The problem, according to the Food Safety News report, is that there is no way to tell if honey is really honey except by looking through a microscope at the pollen grains embedded in it. And these highly nutritious grains are frequently filtered out of the final product leaving no way to determine whether it is really honey, or a highly processed syrup which bears that name.
It is for this reason that U.S. Food and Drug Administration rules state that any product that contains no pollen cannot be called honey. But the understaffed FDA isn't checking. So the Food Safety News sent 60 jars, jugs and plastic bears of store-bought honey to Vaughn Bryant, a professor at Texas A&M University, the director of the schools Palynology Research Laboratory. 

Bryant's results were astonishing: virtually all drug store honey and small individually packaged honey served up in fast food outlets does not contain pollen, and 76 percent of the amber stuff sold in America's leading supermarket chains is likewise devoid of this telltale evidence of its origins, and therefore does not qualify as honey by the FDA's own standards. On the other hand, all of the samples bought at farmers markets, coops and health food stores were infused with the traces of pollen that proved it was real.
Commercial honey manufactures say that they ultra-filter it because shoppers want honey that is crystal clear and devoid of impurities. But there are other reasons the pollen gets removed, including the desire to conceal where it comes from, and lace it with cheap additives. Since pollen's source is local blossoms, the type of pollens found in honey tells botanists where the honey originated, and whether it is authentic.

"It's no secret to anyone in the business that the only reason all the pollen is filtered out is to hide where it initially came from and the fact is that in almost all cases, that is China," says Richard Adee, the Washington Legislative Chairman of the American Honey Producers Association, and one of America's largest independent honey producers.
Not only is low cost Chinese honey forcing many American bee-keepers out of business, but the unregulated liquid is often heavily adulterated with high fructose corn syrup and other sweeteners, as well as being tainted with chloramphenicol, heavy-metal toxins and a witches brew of agro-chemicals, including some illegal animal antibiotics, which are fatal to a small percentage of the population.

In 2001, the U.S. imposed high tariffs on Chinese honey to prevent the dubious syrup from flooding our market. Chinese producers responded by illegally transshipping their product to other countries, such as India, where the laundered "honey" is then sent to the U.S.  Few American distributors put their product through the costly lab tests which could determine if it is contaminated. 
In 2010 the European Union effectively banned much of the transshipped Chinese honey from their market. But U.S. officials have not yet followed suit. More than half of the honey consumed in the U.S. is from unknown foreign sources.

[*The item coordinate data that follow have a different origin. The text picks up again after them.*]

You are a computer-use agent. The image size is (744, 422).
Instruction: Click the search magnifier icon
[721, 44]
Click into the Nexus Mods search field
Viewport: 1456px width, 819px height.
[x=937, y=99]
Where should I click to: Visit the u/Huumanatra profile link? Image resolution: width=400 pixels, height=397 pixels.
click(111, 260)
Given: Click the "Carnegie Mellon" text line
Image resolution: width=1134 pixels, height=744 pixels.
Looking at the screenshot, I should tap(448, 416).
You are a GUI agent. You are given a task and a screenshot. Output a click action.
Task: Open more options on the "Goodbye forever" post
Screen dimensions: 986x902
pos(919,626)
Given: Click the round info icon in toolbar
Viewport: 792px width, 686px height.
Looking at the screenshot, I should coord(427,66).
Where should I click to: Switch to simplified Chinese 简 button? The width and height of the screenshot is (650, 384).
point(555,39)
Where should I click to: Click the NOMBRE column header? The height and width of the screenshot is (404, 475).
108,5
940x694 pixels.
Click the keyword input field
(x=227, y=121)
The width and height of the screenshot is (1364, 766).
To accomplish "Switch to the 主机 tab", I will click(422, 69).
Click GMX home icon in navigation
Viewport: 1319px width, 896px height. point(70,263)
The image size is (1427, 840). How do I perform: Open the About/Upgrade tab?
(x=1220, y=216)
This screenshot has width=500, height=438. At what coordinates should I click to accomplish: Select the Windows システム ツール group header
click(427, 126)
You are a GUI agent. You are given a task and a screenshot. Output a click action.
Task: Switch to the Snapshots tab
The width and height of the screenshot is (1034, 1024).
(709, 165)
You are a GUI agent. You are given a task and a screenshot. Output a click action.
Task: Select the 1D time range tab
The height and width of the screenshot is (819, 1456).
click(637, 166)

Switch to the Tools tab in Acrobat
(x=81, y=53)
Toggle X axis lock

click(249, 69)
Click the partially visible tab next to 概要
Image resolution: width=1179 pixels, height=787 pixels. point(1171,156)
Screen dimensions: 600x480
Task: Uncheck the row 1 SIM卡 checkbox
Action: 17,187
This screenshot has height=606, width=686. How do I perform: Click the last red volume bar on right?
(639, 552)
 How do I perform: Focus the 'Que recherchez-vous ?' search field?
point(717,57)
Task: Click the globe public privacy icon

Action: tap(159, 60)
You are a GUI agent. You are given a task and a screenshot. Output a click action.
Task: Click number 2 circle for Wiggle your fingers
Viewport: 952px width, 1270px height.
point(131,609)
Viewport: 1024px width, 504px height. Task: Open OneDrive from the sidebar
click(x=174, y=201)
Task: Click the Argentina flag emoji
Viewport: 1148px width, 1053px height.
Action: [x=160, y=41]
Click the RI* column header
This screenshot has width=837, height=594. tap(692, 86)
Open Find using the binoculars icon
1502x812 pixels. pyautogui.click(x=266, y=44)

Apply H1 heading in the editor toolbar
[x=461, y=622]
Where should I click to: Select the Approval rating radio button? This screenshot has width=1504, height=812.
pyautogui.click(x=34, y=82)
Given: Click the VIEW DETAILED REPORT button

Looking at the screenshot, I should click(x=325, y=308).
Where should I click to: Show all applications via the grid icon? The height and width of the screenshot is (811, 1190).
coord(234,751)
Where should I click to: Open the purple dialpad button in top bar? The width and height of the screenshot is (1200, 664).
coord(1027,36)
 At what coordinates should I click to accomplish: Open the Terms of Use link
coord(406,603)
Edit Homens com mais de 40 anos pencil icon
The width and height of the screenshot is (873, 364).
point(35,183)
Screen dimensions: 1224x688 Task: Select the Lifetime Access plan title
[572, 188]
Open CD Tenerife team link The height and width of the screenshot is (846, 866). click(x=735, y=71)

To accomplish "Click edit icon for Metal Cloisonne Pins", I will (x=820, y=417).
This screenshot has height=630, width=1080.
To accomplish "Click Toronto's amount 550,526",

In an effort unveiled at the 2011 North American Beekeeping Conference in Galveston in January, a group called True Source Honey announced a voluntary certification program for producers and distributors who are able to prove that their honey comes from legal and legitimate sources. They are also lobbying the FDA to take more effective measures in strictly defining honey and regulating its sale.

Until that happens, better to stick with certified organic and raw honey, which is likely to be closer to what the bees have so generously provided us.

Does your family enjoy raw honey? You can look for local honey sources by visiting farmer's markets or health food stores, or just searching the Internet for sources in your county.